En Iran, selon la loi islamique, le père est propriétaire du sang de ses enfants ; aussi il ne risque quasiment rien au niveau pénal s’il s’en prend à eux. L’homme a donc les pleins pouvoirs. Quant aux femmes, si elles s’affranchissent légèrement depuis la mort de Mahsa Amini il y a trois ans, leur liberté reste tout de même très limitée.
Ici, Mansoureh Kamari revient sur son enfance et son adolescence sous la puissance du joug masculin. Alors qu’elle se souvient avec émotion des moments de jeux avec son frère lorsqu’elle était petite, elle évoque une ribambelle d’interdictions qui vont très vite la faire déchanter : pas le droit de danser, de rire ou encore d’aimer. A 9 ans, elle prend conscience qu’on peut désormais la marier. Viennent alors les agressions sexuelles de plus en plus nombreuses et la peur de ne plus rien maîtriser. Mais Mansoureh ne se laisse pas abattre et prend son destin en main une bonne fois pour toutes.

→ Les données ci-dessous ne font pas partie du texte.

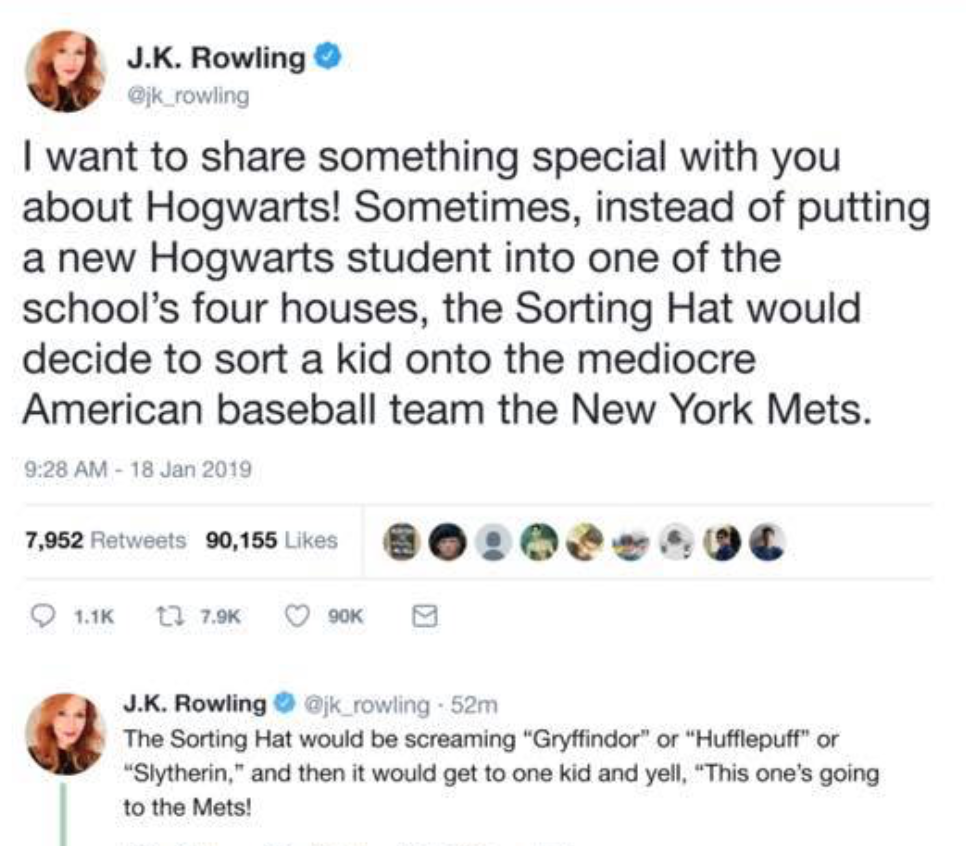Click the 1.1K reply count
This screenshot has width=966, height=846.
(94, 616)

On peut s’estimer heureuse de vivre en France et d’avoir tant de liberté lorsque l’on voit la condition des femmes dans d’autres pays. Avec sa bande dessinée intitulée « Ces lignes qui tracent mon corps, Mansoureh Kamari raconte l’histoire de son passé et celle de sa métamorphose. Avec peu de mots parfois mais des dessins qui en disent long, la jeune femme montre à quel point sa vie était insoutenable. Aujourd’hui, alors qu’elle pose nue dans des cours de peinture, elle témoigne du douloureux chemin parcouru, pas toujours avec les réponses que l’on attend mais suffisamment pour percevoir toute la tristesse lorsqu’elle regarde en arrière. Un récit poignant, dérangeant mais nécessaire.